EPOCHE DIVERSE, MILAN DIFFERENTI. L'ex numero Tre e l'ex numero Cinque del Milan degli Invincibili di Sacchi, degli Immortali di Capello ed anche dei Meravigliosi di Ancelotti, non le mandano a dire e ci tengono ad evidenziare un concetto ben preciso: noi siamo diventati bandiere del club perchè abbiamo sempre rinnovato senza tirarla troppo per le lunghe, facendo una scelta ben precisa a prescindere da quanto avremmo potuto guadagnare di più. 
E' vero, indiscutibile. Ma c'è un grosso grosso "ma" che i due storici difensori rossoneri non prendono in considerazione, sicuramente in buona fede. 
I loro rinnovi plurimi (25 anni in prima squadra per Maldini, 21 per Costacurta, oltre alla trafila delle giovanili) e quasi automatici erano controfirmati dai signori Adriano Galliani e Silvio Berlusconi, massimi artefici della storia di uno dei club più vincenti della storia del calcio mondiale. Onestamente, che senso aveva per un professionista facente parte di quel ciclo irripetibile, trasferirsi in un altro club?
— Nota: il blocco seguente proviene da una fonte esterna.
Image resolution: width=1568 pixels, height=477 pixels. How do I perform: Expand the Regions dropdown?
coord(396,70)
Durante la loro carriera, lunga e gloriosa, esistevano club più forti del Milan sulla scena del calcio? Esistevano squadre più vincenti di quelle dei già citati Sacchi, Capello ed Ancelotti? 
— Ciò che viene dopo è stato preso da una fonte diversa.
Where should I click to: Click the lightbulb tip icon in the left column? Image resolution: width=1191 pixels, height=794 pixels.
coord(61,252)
Ed esistevano, alla fin fine, società più ricche, solide e meglio strutturate di quella presieduta da Silvio Berlusconi?
La risposta è sempre la stessa, per tutti i quesiti appena posti: no.
E' innegabile che loro abbiano deciso di diventare bandiere del Milan, ma di un Milan che era il non plus ultra del calcio mondiale e del business calcistico mondiale. Ed oggi, com'è evidente a tutti, la situazione è molto diversa. Terminata la grandeur berlusconiana, c'è un club che sta lottando per ricostruire se stesso sul piano tecnico e sopratutto economico-finanziario. C'è una squadra giovane, di buona prosepettiva ma molto lontana dalle schiere di fuoriclasse assoluti che calcavano i campi di Milanello tra la fine degli Anni Ottanta e la prima metà degli Anni Duemila. Il Milan, fatto impensabile in passato, non gioca la Champions League da sette anni e non si vede come possa giocare per vincerla a breve-medio termine: fuori di metafora, il club non fa più parte dell'èlite del pallone europeo.

QUEL MONDO ANTICO CHE NON C'E' PIU'. Queste distinzioni, amare ma inconfutabili, possono far breccia nella testa di un giovane prospetto di fuoriclasse? La volontà di raggiungere immediatamente il top della propria professione, può incidere nelle scelte contrattuali relative al proprio lavoro? Certo. Se poi aggiungiamo il carico dei consigli di un procuratore-squalo come Mino Raiola, il piatto è servito. E non perdiamo tempo neanche a spiegare che esiste una differenza sostanziale, per chi si è dichiarato "un super-capitalista", tra uno stipendio da otto ed uno da dodici milioni di euro. Non perdiamo tempo, ovviamente, neanche a tirare in mezzo al discorso le questioni etiche, morali, sociali: ci sono, ma per comodità fingiamo che non ci siano.
Magari, per essere davvero perfetti nella costruzione di questa "critica morale" alla reticenza di Donnarumma, si potrebbe citare l'esempio emblematico ed ancor più pregnante di Franco Baresi, il quale non lasciò il club rossonero neanche in Serie B (due volte) e neanche sull'orlo del fallimento: già difensore di chiara fama, rifiutò la Grande Juventus degli Anni Ottanta per restare col suo Piccolo Milan, salvo diventarne capitano di tanti successi di lì a breve. Scelta azzeccatissima a posteriori, ma solo a posteriori.
Oppure, per uscire dai confini rossoneri, potremmo citare l'unicum di Francesco Totti, che non ha mai tradito la squadra del suo cuore e della sua città, rifiutando offerte ben più corpose sia a livello che tecnico che a livello economico: ma anche lui "aveva fatto una scelta", come dice Maldini, quella di essere una bandiera della Roma. A prescindere dai soldi, dai titoli, dalle gioie e dai dolori. 
Ecco, forse si potrebbe imputare a Gigio Donnarumma di non essere Baresi e di non essere Totti: ma oggi, in questo calcio, esistono ancora i Totti ed i Baresi? La risposta, purtroppo, la conosciamo tutti.